Six sets of partners will be accepted for this First Person Project session, scheduled for Friday, September 13th between 9a.m. and 4p.m. Each audio recording session takes one hour to complete. Photographs will also be taken for each session. The Russell Library will archive the interviews to add to its documentation of life in post 20th century Georgia and will provide participants with a free digital download of the recording and photographs. A $10 donation is suggested for each participant pair.
This day of oral history is part of It Was a Big Year, a program series inspired by the exhibit Now and Then: 1973, currently on display in the Russell Library Gallery at the Richard B. Russell Building Special Collections Libraries. For more information on other programs in the series, visit: http://rbrl.blogspot.com/search/label/BigYear
If you have a friend or family member with a story to tell, become a part of the First Person Project. Reservations are on a first-come first-served basis and can be made by calling 706-542-5788 or registering online at http://www.libs.uga.edu/russell/fpp/fpp_register.html.
For more information on this event and other upcoming First Person Project days, please email firstname.lastname@example.org or call (706) 542-5788.

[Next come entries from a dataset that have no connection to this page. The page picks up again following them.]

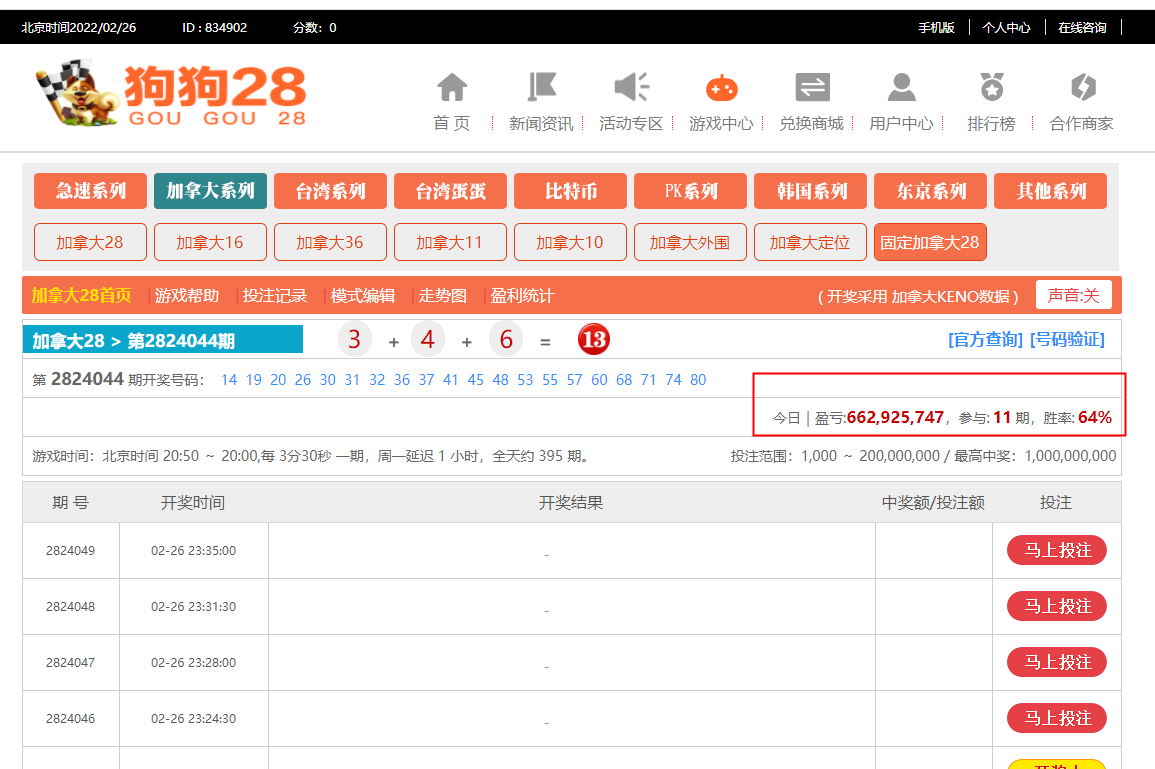The width and height of the screenshot is (1155, 769).
Task: Open the game center gamepad icon
Action: point(721,88)
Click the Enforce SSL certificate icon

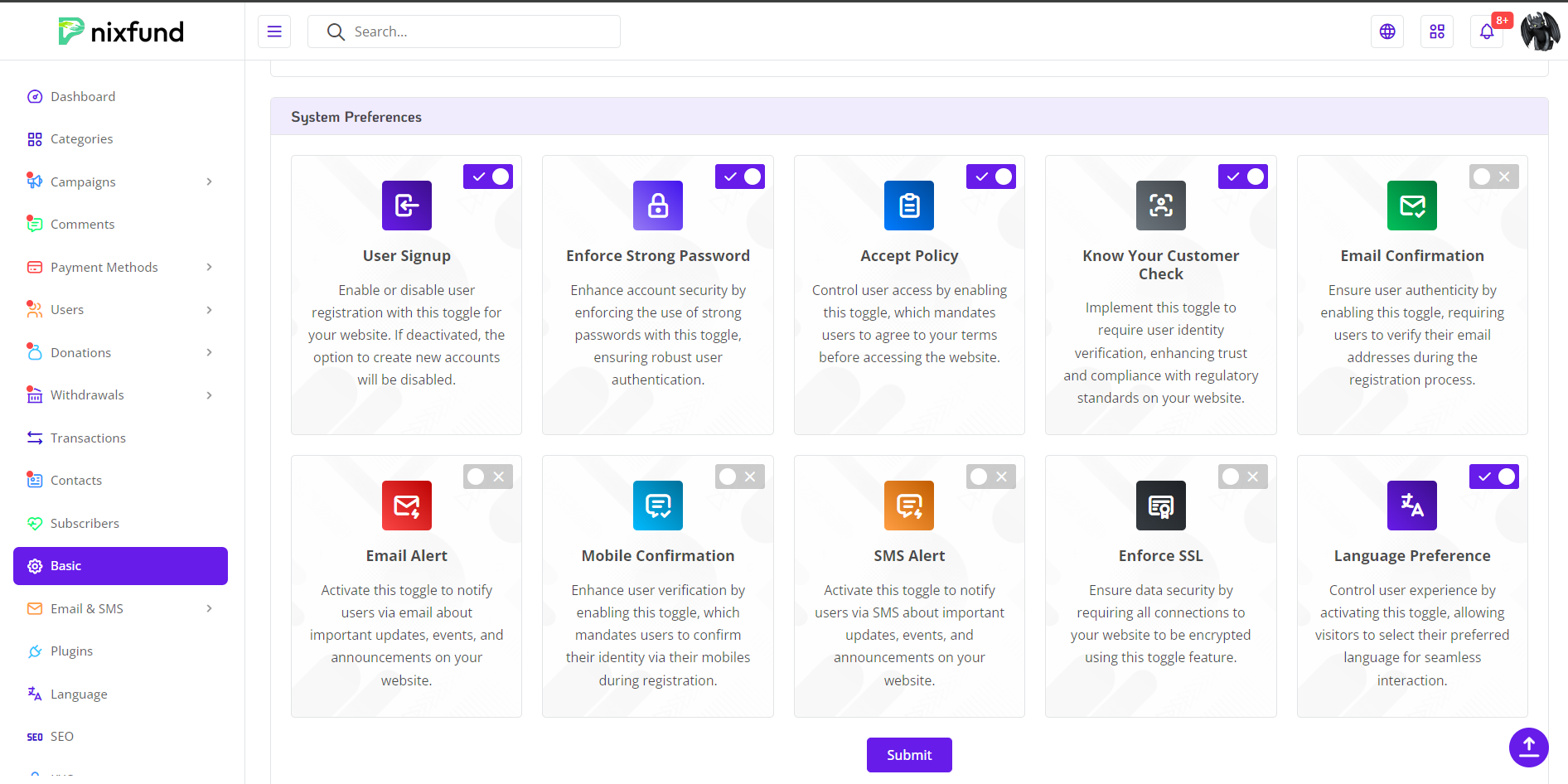(1160, 506)
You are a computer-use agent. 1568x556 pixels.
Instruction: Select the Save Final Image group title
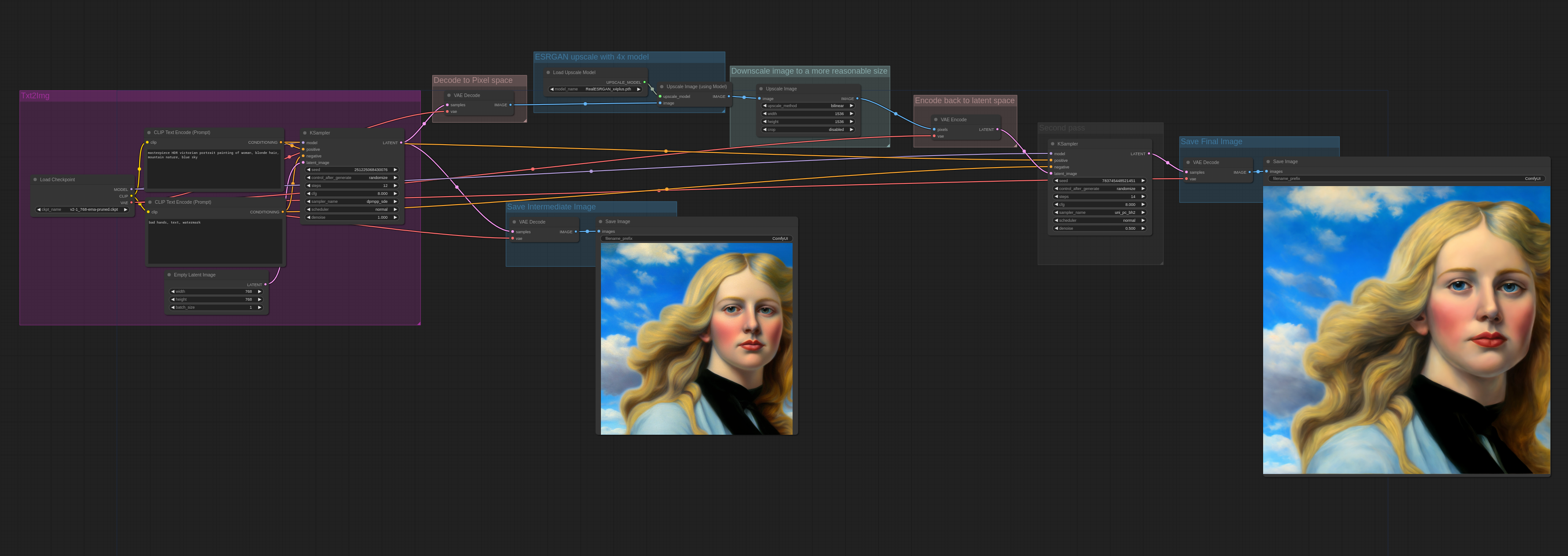(x=1211, y=142)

More About the First Person Project
Modeled roughly on StoryCorps, a national initiative partnered with National Public Radio and the Library of Congress, the First Person Project is smaller in scale but similar in concept, providing tools to would-be oral history interviewers and interviewees, including tips on how to create questions and conduct interviews. The project was inspired by the belief that everyone is an eyewitness to history, and that everyone, sometimes with a little encouragement, has a story to tell.